**Your assignment:** All of the data below needs to be set down once more, exactly as written.

Saved entries:

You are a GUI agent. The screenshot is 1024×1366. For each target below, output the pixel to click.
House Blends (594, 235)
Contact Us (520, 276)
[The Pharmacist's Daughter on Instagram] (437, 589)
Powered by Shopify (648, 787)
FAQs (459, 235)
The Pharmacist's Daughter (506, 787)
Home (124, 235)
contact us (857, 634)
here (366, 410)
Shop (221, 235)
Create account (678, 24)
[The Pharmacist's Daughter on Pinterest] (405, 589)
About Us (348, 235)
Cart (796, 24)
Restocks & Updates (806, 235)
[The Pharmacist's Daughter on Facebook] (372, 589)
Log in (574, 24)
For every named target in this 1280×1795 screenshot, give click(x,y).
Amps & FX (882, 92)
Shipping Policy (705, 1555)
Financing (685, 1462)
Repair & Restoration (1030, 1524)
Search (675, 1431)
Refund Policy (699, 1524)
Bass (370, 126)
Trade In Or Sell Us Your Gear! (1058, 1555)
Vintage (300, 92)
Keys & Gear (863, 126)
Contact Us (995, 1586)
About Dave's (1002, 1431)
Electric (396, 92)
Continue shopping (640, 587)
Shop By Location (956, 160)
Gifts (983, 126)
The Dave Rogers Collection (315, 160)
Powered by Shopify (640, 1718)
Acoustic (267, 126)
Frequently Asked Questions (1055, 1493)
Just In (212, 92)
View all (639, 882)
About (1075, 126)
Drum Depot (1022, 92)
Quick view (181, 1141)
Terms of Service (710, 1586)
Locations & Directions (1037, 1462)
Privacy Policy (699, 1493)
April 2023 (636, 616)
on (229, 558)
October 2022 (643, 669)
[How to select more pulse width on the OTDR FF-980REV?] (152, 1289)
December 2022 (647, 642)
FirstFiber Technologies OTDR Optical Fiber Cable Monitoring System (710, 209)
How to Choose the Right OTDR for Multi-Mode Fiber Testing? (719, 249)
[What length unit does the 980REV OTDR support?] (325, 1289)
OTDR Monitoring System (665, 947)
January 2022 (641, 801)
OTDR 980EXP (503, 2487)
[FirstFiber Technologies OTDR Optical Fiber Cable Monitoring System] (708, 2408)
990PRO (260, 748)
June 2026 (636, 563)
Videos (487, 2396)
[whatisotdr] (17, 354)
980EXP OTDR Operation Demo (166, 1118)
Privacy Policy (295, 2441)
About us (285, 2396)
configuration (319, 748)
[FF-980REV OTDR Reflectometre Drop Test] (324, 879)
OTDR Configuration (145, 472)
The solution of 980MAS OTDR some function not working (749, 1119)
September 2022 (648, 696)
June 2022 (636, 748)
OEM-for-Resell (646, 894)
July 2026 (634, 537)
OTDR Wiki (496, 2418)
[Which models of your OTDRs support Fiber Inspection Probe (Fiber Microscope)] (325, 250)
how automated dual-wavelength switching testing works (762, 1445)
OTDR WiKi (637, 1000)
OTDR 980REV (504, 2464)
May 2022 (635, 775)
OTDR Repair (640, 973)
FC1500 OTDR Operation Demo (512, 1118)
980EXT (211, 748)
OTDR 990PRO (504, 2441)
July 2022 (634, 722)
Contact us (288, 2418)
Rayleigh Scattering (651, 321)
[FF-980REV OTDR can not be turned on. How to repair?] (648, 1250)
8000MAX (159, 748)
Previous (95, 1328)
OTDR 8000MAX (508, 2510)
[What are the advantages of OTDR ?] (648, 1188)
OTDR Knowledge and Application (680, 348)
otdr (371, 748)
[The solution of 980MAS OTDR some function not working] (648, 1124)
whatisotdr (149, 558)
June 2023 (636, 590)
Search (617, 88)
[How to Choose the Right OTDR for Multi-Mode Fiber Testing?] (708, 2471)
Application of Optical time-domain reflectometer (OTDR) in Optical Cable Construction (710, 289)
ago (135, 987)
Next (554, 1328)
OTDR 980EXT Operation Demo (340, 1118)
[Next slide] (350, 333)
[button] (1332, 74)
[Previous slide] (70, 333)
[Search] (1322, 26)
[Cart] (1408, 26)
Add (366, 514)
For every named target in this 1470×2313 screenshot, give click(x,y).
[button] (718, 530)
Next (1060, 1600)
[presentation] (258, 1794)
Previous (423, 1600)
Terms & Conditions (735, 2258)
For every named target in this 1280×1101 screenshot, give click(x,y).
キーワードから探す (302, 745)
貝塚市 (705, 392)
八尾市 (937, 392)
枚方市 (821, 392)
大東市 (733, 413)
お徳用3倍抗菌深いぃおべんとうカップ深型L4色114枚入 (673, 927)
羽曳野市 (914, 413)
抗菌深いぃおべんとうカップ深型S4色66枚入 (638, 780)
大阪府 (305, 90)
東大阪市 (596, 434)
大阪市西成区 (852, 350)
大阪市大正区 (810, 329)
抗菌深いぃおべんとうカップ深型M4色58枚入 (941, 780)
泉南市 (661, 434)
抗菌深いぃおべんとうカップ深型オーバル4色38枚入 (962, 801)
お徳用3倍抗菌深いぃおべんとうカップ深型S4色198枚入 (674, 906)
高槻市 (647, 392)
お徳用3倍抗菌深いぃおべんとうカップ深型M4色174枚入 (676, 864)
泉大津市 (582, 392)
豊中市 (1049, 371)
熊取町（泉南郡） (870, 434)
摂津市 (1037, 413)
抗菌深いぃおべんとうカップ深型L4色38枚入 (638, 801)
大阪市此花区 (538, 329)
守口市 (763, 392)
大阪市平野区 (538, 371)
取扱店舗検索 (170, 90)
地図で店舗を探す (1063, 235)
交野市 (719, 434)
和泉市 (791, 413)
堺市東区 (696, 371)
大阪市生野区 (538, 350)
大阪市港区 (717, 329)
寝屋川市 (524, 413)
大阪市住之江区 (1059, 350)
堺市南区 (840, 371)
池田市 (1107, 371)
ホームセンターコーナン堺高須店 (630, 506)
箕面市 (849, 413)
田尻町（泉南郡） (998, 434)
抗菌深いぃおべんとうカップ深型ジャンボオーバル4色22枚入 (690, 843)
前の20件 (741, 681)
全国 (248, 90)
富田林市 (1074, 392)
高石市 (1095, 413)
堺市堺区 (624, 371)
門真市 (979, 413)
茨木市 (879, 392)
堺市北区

**Expected answer:**
You are a GUI agent. The screenshot is 1024×1366. For each target below, output the pixel to click.
House Blends (594, 235)
Contact Us (520, 276)
[The Pharmacist's Daughter on Instagram] (437, 589)
Powered by Shopify (648, 787)
FAQs (459, 235)
The Pharmacist's Daughter (506, 787)
Home (124, 235)
contact us (857, 634)
here (366, 410)
Shop (221, 235)
Create account (678, 24)
[The Pharmacist's Daughter on Pinterest] (405, 589)
About Us (348, 235)
Cart (796, 24)
Restocks & Updates (806, 235)
[The Pharmacist's Daughter on Facebook] (372, 589)
Log in (574, 24)
For every named target in this 1280×1795 screenshot, give click(x,y).
Amps & FX (882, 92)
Shipping Policy (705, 1555)
Financing (685, 1462)
Repair & Restoration (1030, 1524)
Search (675, 1431)
Refund Policy (699, 1524)
Bass (370, 126)
Trade In Or Sell Us Your Gear! (1058, 1555)
Vintage (300, 92)
Keys & Gear (863, 126)
Contact Us (995, 1586)
About Dave's (1002, 1431)
Electric (396, 92)
Continue shopping (640, 587)
Shop By Location (956, 160)
Gifts (983, 126)
The Dave Rogers Collection (315, 160)
Powered by Shopify (640, 1718)
Acoustic (267, 126)
Frequently Asked Questions (1055, 1493)
Just In (212, 92)
View all (639, 882)
About (1075, 126)
Drum Depot (1022, 92)
Quick view (181, 1141)
Terms of Service (710, 1586)
Locations & Directions (1037, 1462)
Privacy Policy (699, 1493)
April 2023 (636, 616)
on (229, 558)
October 2022 (643, 669)
[How to select more pulse width on the OTDR FF-980REV?] (152, 1289)
December 2022 (647, 642)
FirstFiber Technologies OTDR Optical Fiber Cable Monitoring System (710, 209)
How to Choose the Right OTDR for Multi-Mode Fiber Testing? (719, 249)
[What length unit does the 980REV OTDR support?] (325, 1289)
OTDR Monitoring System (665, 947)
January 2022 (641, 801)
OTDR 980EXP (503, 2487)
[FirstFiber Technologies OTDR Optical Fiber Cable Monitoring System] (708, 2408)
990PRO (260, 748)
June 2026 (636, 563)
Videos (487, 2396)
[whatisotdr] (17, 354)
980EXP OTDR Operation Demo (166, 1118)
Privacy Policy (295, 2441)
About us (285, 2396)
configuration (319, 748)
[FF-980REV OTDR Reflectometre Drop Test] (324, 879)
OTDR Configuration (145, 472)
The solution of 980MAS OTDR some function not working (749, 1119)
September 2022 (648, 696)
June 2022 (636, 748)
OEM-for-Resell (646, 894)
July 2026 (634, 537)
OTDR Wiki (496, 2418)
[Which models of your OTDRs support Fiber Inspection Probe (Fiber Microscope)] (325, 250)
how automated dual-wavelength switching testing works (762, 1445)
OTDR WiKi (637, 1000)
OTDR 980REV (504, 2464)
May 2022 (635, 775)
OTDR Repair (640, 973)
FC1500 OTDR Operation Demo (512, 1118)
980EXT (211, 748)
OTDR 990PRO (504, 2441)
July 2022 (634, 722)
Contact us (288, 2418)
Rayleigh Scattering (651, 321)
[FF-980REV OTDR can not be turned on. How to repair?] (648, 1250)
8000MAX (159, 748)
Previous (95, 1328)
OTDR 8000MAX (508, 2510)
[What are the advantages of OTDR ?] (648, 1188)
OTDR Knowledge and Application (680, 348)
otdr (371, 748)
[The solution of 980MAS OTDR some function not working] (648, 1124)
whatisotdr (149, 558)
June 2023 (636, 590)
Search (617, 88)
[How to Choose the Right OTDR for Multi-Mode Fiber Testing?] (708, 2471)
Application of Optical time-domain reflectometer (OTDR) in Optical Cable Construction (710, 289)
ago (135, 987)
Next (554, 1328)
OTDR 980EXT Operation Demo (340, 1118)
[Next slide] (350, 333)
[button] (1332, 74)
[Previous slide] (70, 333)
[Search] (1322, 26)
[Cart] (1408, 26)
Add (366, 514)
For every named target in this 1470×2313 screenshot, give click(x,y).
[button] (718, 530)
Next (1060, 1600)
[presentation] (258, 1794)
Previous (423, 1600)
Terms & Conditions (735, 2258)
For every named target in this 1280×1101 screenshot, give click(x,y).
キーワードから探す (302, 745)
貝塚市 (705, 392)
八尾市 (937, 392)
枚方市 (821, 392)
大東市 (733, 413)
お徳用3倍抗菌深いぃおべんとうカップ深型L4色114枚入 (673, 927)
羽曳野市 (914, 413)
抗菌深いぃおべんとうカップ深型S4色66枚入 (638, 780)
大阪府 (305, 90)
東大阪市 (596, 434)
大阪市西成区 (852, 350)
大阪市大正区 (810, 329)
抗菌深いぃおべんとうカップ深型M4色58枚入 (941, 780)
泉南市 (661, 434)
抗菌深いぃおべんとうカップ深型オーバル4色38枚入 (962, 801)
お徳用3倍抗菌深いぃおべんとうカップ深型S4色198枚入 (674, 906)
高槻市 (647, 392)
お徳用3倍抗菌深いぃおべんとうカップ深型M4色174枚入 (676, 864)
泉大津市 (582, 392)
豊中市 (1049, 371)
熊取町（泉南郡） (870, 434)
摂津市 (1037, 413)
抗菌深いぃおべんとうカップ深型L4色38枚入 (638, 801)
大阪市此花区 (538, 329)
守口市 (763, 392)
大阪市平野区 (538, 371)
取扱店舗検索 (170, 90)
地図で店舗を探す (1063, 235)
交野市 (719, 434)
和泉市 (791, 413)
堺市東区 (696, 371)
大阪市生野区 (538, 350)
大阪市港区 (717, 329)
寝屋川市 (524, 413)
大阪市住之江区 (1059, 350)
堺市南区 (840, 371)
池田市 (1107, 371)
ホームセンターコーナン堺高須店 (630, 506)
箕面市 (849, 413)
田尻町（泉南郡） (998, 434)
抗菌深いぃおべんとうカップ深型ジャンボオーバル4色22枚入 (690, 843)
前の20件 (741, 681)
全国 (248, 90)
富田林市 (1074, 392)
高石市 (1095, 413)
堺市堺区 (624, 371)
門真市 (979, 413)
茨木市 (879, 392)
堺市北区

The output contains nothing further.